To qualify for the tax deduction, easements must first meet the requirements of state law, including the applicable requirements of state law authorizing the granting of easements, and they must be enforceable. In addition, easements must meet a number of requirements imposed by federal tax law. For example, the easement must be maintained in perpetuity. To avoid extinguishment of the easement deed in the event of foreclosure, the rights of mortgagors must be carefully set out and made secondary (“subrogated,” in legal terms) to the interest of the easement-holding organization. If the easement is ever extinguished (for example, if the historic building is destroyed by fire and not reconstructed), the holder of the preservation easement must be entitled to receive the value represented by the preservation easement (i.e. the same percentage that the value of the easement at the time of the donation bears to the full fair market value of the property). This percentage remains constant over the duration of the easement. Under the IRS regulations, extinguishment must be accomplished by judicial action. Easements may only be assigned or transferred to an organization that also meets the requirements of a qualified organization under the tax code, and the conservation purposes must continue to be carried out.

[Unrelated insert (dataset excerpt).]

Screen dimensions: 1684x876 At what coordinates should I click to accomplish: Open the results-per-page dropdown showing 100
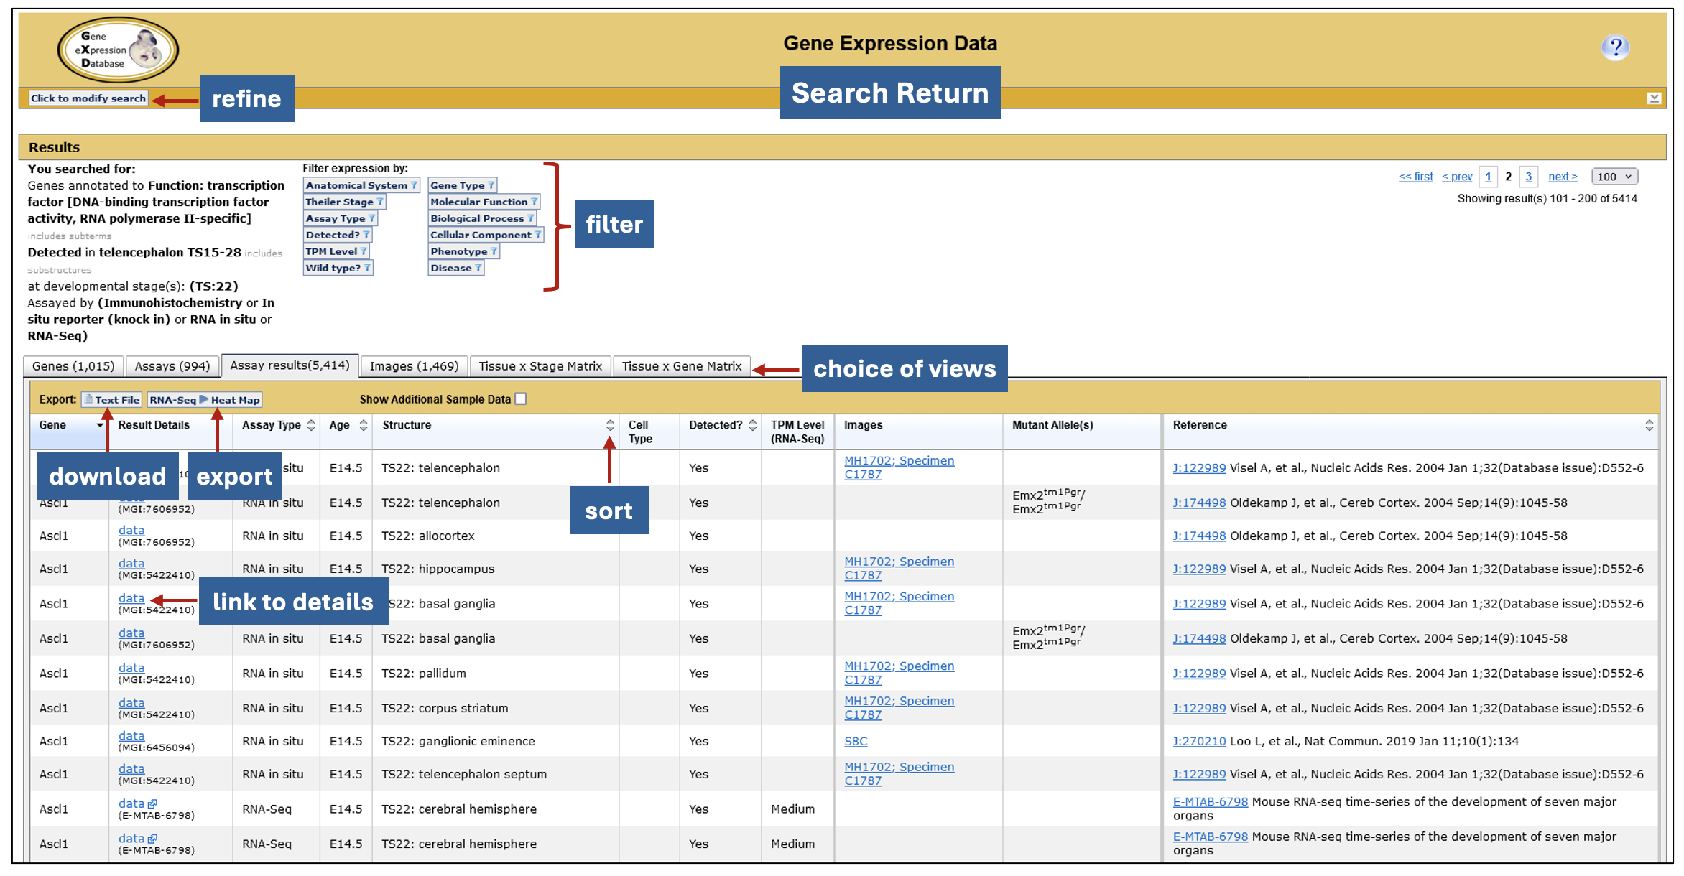coord(1614,177)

The IRS regulations also require that a preservation easement must provide reasonable visual access to a historic property. When a historic structure or land area is not visible from a public way, specific steps must be taken to ensure that the public has the opportunity to view the property preserved by the easement “to the extent consistent with the nature and condition of the property.” IRS regulations provide some guidance on the level of access that should be provided to satisfy public access requirements. The degree and nature of access may vary, depending upon a range of factors including: the historical significance of the property; the features that are the subject of the easement; the remoteness or accessibility of the site; the possibility of physical hazards to the public when visiting the site; the extent to which visitation would pose an “unreasonable intrusion” on privacy; the degree to which visitation would impair preservation objectives; and the availability of alternative means to view the property apart from physical access.

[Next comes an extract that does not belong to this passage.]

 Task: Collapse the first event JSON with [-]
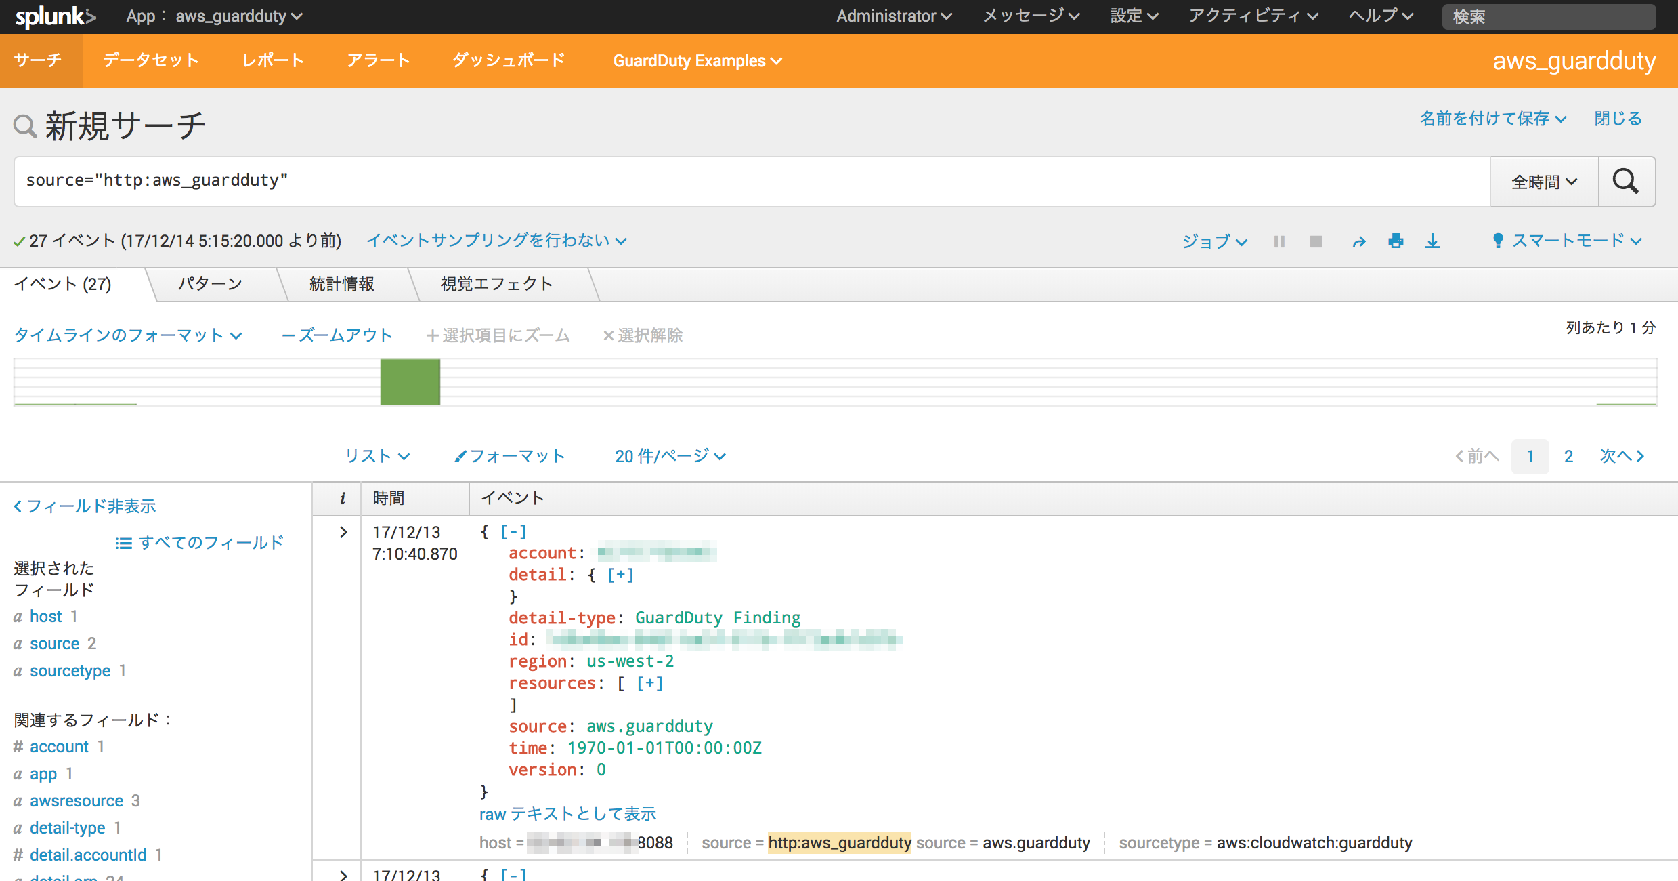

In addition to the income tax deduction, federal estate taxes may also be reduced if the fair market value of a property is reduced by a preservation easement.
New legislation signed into law by the President on August 17, 2006 imposes new "special rules" limited deductions for easements on buildings in registered historic districts, for example, requiring that the easement protects the entire structure (i.e. not just one or several façades), prohibits changes inconsistent with the historic character of the building, imposes a new requirement for new certifications by the donor and donee under penalty of perjury, and imposes new substantiation requirements.